Excerpt provided:

········

Draft page. Notes on ideas to develop.
The Journey and Tourism
I was born in a city of fifty thousand inhabitants that, during the tourist season, two months a year, received a million visitors (numbers from 30 years ago).
A young city built by immigrants with an entrepreneurial vision.
Tourism is the main economic activity, driving all the others.
In my childhood, not being able to walk down the main street of the town because tourists would crush you was normal. The density of people at that time was like that of a rock concert in front of the stage. To get through the crowd you had to separate people.
Obviously, traffic jams were incredible. Water supply was at its limit and pollution at its maximum. Noise, lights, excesses in nightclubs, “exposed” theater, beaches where not even a pin could fit… the normal.
The Normal
When I hear the complaints of the Mallorquins about mass tourism, my first reaction is always: the normal… what are we talking about? You put an ad for tourists to come and since where you live is beautiful and you sold it well, they come… and they keep coming… and your place, well it blows up… the normal.
Statistically speaking, the normal usually refers to what is most likely to happen. In colloquial language it also tends to be associated with what is regulated. Being highly probable or following a norm does not mean it is good.
I believe in travel, I believe in tourism… but obviously there is “room for improvement” in how tourism is managed.
There is Room for Improvement
We cannot ignore that we live with the consequences of our actions and that many family economies depend on the tourism industry.

········

Supplied material:
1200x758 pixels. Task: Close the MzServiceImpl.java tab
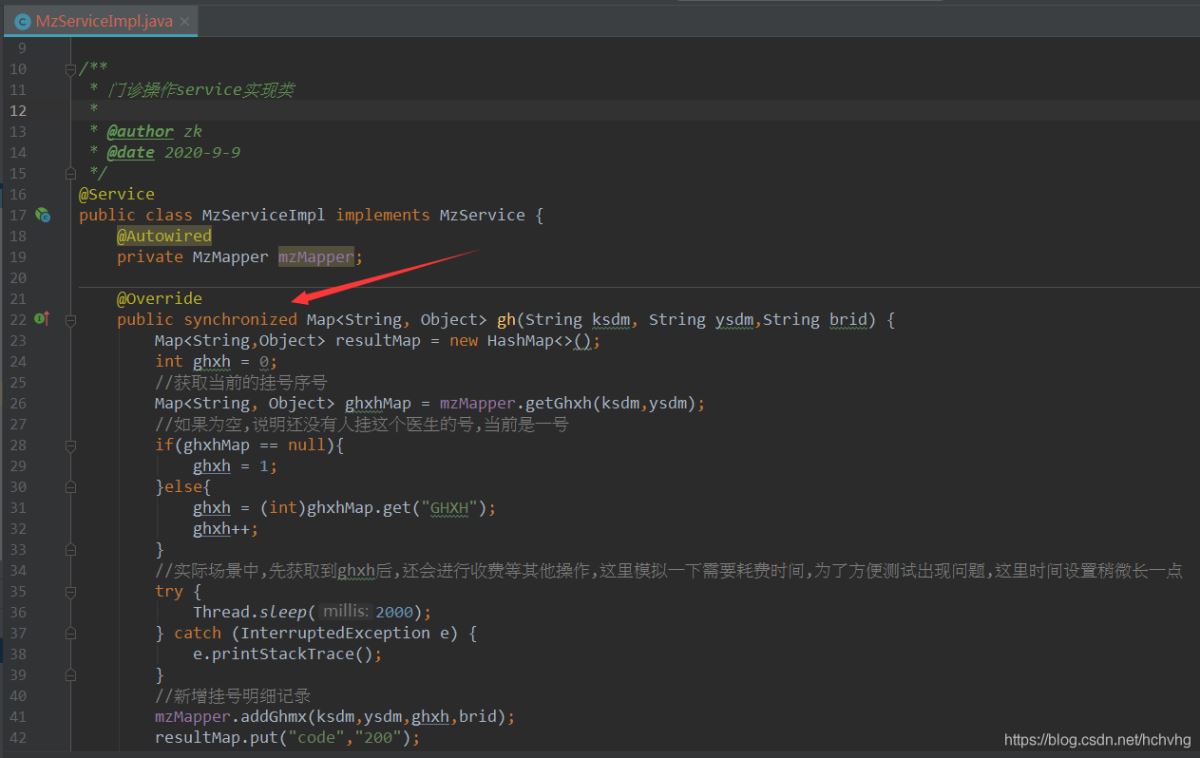tap(185, 19)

········

Exercises:
[1] In the draft on tourism, how many visitors did the writer's birth city receive during its tourist season?
[2] Extend the draft on tourism, picking up right after its final sentence.

List of answers:
[1] A million visitors, over a season of two months a year.

[2]
Proposing “tourists go home”, for me, is immature. It denies the past (we call tourists that), denies the good part (almost all current infrastructure in Mallorca exists only because it was built for tourism) and, above all, prevents seeing an intermediate solution. It is a childish tantrum, immature and unconscious.
Many activists, especially in art, get fired up “against the damned capitalist who takes millions at the expense of … (whatever)!”, but they often forget the workers and their families who earn a salary for a job that gives value to someone, in this case to the tourists… tourists who are also workers who in many cases save with the illusion of traveling and resting… tourists who will soon also be cursed by those who have already traveled around the world.
Supply and Demand
Supply: increase options.
Demand: travel as escape and denial… stop escaping, if you cannot with your day-to-day, change that, don’t throw yourself on the beach to forget and bask in the sun, go see a psychologist! Get divorced! Quit your job!
If those who come do so for the wrong reasons, destinations lose their identity. Because these visitors are interested in the place, its people, its culture or its history. That is why it seems normal that every destination has a McDonald’s or a Zara.
Think globally, act locally.
How we sell trips, how we travel and where has a part that can be addressed globally, but how it affects a territory and what that place needs to stay in balance is something local.
Travel, Tourism, Technology, AI, and the Pandemic
Mass tourism is closely linked to the Internet. The generation of the destination myth, of the journey itself, the ability to obtain information about destinations, the expansion of digital payment methods, booking systems, both for mobility, accommodation and services facilitate and empower the tourism industry in a way that was very difficult to imagine 25 years ago.
Between influencer feeds and search results filtered and sorted by algorithms…
Slow Travel
Would it be possible to combine a free trip, without crowds, accessible to everyone, that does not destroy destinations and helps hearts grow?